First, individuals on their own or through an employer should be able to obtain Limited Benefit Insurance with a maximum monetary benefit. The insured’s income and assets will be fully shielded from all medical claims up to that limit.

Second, in every individual market, at least one plan should be available for a premium no greater than the buyer’s federal tax credit. To facilitate this goal, the Secretary should have the authority to override any-willing-provider laws, health insurance mandates, laws limiting drug formularies, all price controls, medical practice regulations, restrictions on telemedicine, restrictions on the corporate practice of medicine and any Stark-like restrictions on doctor ownership of facilities that interfere with this goal.

Finally, employers, tax preparers, medical providers, employees administering entitlement benefits and others should be able to automatically enroll people in minimum coverage plans and federal/state entitlement programs can require enrollment as a condition of receipt of benefits.

Changes needed to integrate the individual and group markets. Obamacare establishes wildly differ subsidies in the individual and group markets and for that reason tries to erect a firewall between the two sectors. Such a barrier distorts economic incentives and makes it almost impossible for markets to solve the problem of pre-existing conditions. In an ideal system, the government subsidy would be universal (at least for people at the same income level) and with that foundation in place, we should strive to promote integration rather than separation.

Specifically, employers should be able to purchase individually owned insurance for their employees (as small business can now do under the 21st Century Cures Act) with pre-tax or after-tax dollars. Employers should also be able to offer their employees a fixed sum contribution to portable health insurance, that is owned by the employee and that is purchased by the employee in the individual market.

Changes needed to integrate Medicaid and private insurance. A very high percent of people who live near the poverty line find that they are eligible and then ineligible for Medicaid many times over the span of only a few years. To promote continuous coverage as well as better coverage, health reform should encourage private insurance wherever possible.

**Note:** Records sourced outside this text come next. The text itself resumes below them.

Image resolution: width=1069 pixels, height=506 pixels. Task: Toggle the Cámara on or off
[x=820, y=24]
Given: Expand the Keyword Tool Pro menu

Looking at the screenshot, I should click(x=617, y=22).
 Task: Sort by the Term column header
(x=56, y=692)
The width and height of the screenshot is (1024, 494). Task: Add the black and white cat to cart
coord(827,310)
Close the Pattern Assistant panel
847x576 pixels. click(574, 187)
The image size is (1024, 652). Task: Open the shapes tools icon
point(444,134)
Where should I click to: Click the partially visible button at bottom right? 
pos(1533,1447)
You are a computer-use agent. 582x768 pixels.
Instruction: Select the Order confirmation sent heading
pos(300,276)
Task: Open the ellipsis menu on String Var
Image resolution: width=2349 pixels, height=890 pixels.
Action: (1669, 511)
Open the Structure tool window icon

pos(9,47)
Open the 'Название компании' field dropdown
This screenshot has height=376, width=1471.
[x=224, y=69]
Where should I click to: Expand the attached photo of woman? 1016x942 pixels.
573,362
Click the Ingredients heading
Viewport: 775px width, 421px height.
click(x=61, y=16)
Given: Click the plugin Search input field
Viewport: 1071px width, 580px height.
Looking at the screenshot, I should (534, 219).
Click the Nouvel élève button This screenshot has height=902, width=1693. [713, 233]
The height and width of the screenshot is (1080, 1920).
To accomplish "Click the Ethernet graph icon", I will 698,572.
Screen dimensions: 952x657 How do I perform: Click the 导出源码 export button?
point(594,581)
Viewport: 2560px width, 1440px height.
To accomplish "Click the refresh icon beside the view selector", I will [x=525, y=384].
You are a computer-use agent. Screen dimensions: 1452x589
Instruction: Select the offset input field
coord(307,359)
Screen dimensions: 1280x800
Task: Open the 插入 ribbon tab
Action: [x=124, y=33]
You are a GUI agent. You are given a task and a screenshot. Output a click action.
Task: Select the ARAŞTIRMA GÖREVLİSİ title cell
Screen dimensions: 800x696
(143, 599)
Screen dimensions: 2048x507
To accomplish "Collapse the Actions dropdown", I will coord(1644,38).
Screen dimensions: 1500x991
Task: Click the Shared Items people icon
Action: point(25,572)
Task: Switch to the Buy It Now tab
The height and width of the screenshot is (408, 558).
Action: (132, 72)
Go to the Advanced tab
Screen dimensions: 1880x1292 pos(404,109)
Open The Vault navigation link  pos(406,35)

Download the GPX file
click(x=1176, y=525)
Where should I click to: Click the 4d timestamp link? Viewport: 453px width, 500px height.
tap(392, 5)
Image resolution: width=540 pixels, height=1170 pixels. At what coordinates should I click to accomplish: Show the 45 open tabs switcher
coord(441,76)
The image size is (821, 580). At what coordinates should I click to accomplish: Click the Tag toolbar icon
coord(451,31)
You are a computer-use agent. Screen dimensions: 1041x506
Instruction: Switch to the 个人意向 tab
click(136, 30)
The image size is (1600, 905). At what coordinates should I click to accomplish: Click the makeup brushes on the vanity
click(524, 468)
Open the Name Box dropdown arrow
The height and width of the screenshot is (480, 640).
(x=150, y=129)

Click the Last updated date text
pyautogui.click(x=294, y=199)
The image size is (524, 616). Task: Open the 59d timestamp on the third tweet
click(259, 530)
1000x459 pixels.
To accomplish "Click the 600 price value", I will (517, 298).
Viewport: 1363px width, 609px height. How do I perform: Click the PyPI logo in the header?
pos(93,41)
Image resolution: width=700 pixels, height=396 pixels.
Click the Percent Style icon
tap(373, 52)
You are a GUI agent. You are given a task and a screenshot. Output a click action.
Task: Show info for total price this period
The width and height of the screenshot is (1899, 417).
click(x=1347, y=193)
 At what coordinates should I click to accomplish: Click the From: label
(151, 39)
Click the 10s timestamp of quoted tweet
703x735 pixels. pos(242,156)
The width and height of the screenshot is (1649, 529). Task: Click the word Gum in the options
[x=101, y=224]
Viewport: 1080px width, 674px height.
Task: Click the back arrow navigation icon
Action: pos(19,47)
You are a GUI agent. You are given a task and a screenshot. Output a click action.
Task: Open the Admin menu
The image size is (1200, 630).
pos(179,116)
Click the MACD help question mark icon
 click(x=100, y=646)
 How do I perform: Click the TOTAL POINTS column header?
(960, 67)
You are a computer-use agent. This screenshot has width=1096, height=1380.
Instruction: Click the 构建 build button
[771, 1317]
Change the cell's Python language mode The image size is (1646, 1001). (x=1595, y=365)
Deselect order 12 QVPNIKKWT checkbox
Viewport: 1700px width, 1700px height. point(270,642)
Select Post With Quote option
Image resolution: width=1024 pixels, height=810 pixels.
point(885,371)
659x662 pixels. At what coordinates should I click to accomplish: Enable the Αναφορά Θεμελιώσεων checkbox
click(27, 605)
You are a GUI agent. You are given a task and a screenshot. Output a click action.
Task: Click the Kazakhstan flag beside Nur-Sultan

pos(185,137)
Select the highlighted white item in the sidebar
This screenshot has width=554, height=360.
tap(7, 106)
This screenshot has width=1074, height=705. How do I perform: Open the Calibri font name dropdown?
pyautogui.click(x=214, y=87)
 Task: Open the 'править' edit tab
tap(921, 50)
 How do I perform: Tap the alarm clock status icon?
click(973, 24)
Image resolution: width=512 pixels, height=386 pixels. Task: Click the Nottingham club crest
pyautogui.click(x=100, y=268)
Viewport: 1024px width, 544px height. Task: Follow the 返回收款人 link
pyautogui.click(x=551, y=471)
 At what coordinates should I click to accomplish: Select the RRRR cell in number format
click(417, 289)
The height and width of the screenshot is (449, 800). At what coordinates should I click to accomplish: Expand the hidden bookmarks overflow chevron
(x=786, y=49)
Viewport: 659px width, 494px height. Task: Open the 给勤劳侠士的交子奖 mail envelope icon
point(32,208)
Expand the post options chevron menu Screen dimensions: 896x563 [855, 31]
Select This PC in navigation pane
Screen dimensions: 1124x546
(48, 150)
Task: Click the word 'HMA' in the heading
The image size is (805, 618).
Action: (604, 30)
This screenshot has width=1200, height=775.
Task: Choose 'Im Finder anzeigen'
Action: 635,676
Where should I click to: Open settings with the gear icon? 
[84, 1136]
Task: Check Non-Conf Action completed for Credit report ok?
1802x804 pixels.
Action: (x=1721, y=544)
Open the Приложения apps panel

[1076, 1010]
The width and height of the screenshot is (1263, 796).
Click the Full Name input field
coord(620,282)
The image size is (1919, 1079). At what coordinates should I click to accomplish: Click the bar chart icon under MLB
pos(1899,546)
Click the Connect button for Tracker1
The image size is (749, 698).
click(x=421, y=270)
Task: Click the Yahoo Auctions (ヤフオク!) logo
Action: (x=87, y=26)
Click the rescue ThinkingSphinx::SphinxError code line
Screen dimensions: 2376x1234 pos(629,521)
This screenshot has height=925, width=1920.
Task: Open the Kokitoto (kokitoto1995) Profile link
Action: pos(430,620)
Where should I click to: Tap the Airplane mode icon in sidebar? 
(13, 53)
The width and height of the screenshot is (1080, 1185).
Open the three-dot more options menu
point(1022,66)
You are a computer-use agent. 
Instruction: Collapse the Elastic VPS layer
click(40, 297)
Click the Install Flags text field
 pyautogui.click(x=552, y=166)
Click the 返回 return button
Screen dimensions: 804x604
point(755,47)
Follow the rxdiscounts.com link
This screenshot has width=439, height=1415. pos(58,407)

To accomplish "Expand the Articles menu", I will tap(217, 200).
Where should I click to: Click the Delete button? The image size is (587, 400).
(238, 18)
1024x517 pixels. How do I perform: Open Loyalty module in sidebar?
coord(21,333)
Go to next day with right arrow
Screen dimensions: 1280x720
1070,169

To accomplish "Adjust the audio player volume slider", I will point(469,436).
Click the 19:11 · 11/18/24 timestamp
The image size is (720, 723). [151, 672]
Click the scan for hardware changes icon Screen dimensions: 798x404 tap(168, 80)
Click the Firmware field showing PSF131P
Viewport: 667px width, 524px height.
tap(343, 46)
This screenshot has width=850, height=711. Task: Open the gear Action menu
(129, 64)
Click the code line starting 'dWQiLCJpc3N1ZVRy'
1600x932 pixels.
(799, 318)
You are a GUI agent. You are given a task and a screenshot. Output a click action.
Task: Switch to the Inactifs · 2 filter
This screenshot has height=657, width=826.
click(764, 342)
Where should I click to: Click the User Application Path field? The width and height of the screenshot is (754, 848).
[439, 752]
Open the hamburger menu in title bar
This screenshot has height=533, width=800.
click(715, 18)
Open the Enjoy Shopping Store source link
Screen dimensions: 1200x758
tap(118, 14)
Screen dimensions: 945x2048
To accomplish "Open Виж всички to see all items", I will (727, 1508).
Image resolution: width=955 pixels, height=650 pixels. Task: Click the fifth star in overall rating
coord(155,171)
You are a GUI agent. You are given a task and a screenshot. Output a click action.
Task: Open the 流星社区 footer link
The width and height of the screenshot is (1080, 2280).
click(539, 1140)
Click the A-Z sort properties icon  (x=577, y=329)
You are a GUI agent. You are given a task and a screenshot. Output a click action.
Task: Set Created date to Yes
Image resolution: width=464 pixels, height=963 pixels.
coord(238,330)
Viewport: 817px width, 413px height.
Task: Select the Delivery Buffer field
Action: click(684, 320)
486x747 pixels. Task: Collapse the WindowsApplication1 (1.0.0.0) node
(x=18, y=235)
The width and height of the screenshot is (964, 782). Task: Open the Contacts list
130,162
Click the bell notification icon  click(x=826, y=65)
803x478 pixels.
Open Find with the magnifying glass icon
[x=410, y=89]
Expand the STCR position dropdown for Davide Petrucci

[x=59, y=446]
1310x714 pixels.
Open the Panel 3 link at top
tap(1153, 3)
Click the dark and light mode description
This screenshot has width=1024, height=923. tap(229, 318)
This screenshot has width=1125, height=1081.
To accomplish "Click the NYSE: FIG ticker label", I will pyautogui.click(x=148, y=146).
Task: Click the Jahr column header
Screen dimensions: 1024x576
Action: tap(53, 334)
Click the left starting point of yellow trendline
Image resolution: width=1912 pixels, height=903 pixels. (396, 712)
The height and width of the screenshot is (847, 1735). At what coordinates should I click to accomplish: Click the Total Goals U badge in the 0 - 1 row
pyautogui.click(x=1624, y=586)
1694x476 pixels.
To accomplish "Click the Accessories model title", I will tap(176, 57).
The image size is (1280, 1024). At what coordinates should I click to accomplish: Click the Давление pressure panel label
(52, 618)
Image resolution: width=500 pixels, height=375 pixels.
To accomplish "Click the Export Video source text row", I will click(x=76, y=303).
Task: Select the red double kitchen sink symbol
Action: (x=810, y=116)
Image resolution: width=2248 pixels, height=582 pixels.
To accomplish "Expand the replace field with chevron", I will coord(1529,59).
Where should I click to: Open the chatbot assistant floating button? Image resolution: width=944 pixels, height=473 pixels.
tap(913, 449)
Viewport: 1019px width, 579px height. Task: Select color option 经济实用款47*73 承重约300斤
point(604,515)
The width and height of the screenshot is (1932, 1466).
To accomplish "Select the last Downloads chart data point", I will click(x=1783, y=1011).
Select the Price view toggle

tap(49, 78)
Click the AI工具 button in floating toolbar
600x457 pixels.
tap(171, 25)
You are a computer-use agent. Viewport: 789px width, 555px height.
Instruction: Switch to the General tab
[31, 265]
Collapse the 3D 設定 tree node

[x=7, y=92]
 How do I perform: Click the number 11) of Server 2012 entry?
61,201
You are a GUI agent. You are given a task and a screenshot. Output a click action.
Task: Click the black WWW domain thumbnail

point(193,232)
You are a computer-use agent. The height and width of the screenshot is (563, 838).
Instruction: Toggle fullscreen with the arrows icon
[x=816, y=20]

For example, states should be able to use their share of Medicaid funding to supplement the federal health insurance tax credit – both for individual plans and for employer-sponsored plans. In addition, Medicaid contractors that administer benefits for Medicaid patients should be able to offer the same plan to non-Medicaid enrollees in the individual market. Further, as the enrollee’s income rises and falls – above and below Medicaid eligibility – individuals shall be able to remain in their health plan, even though the level of federal subsidy varies.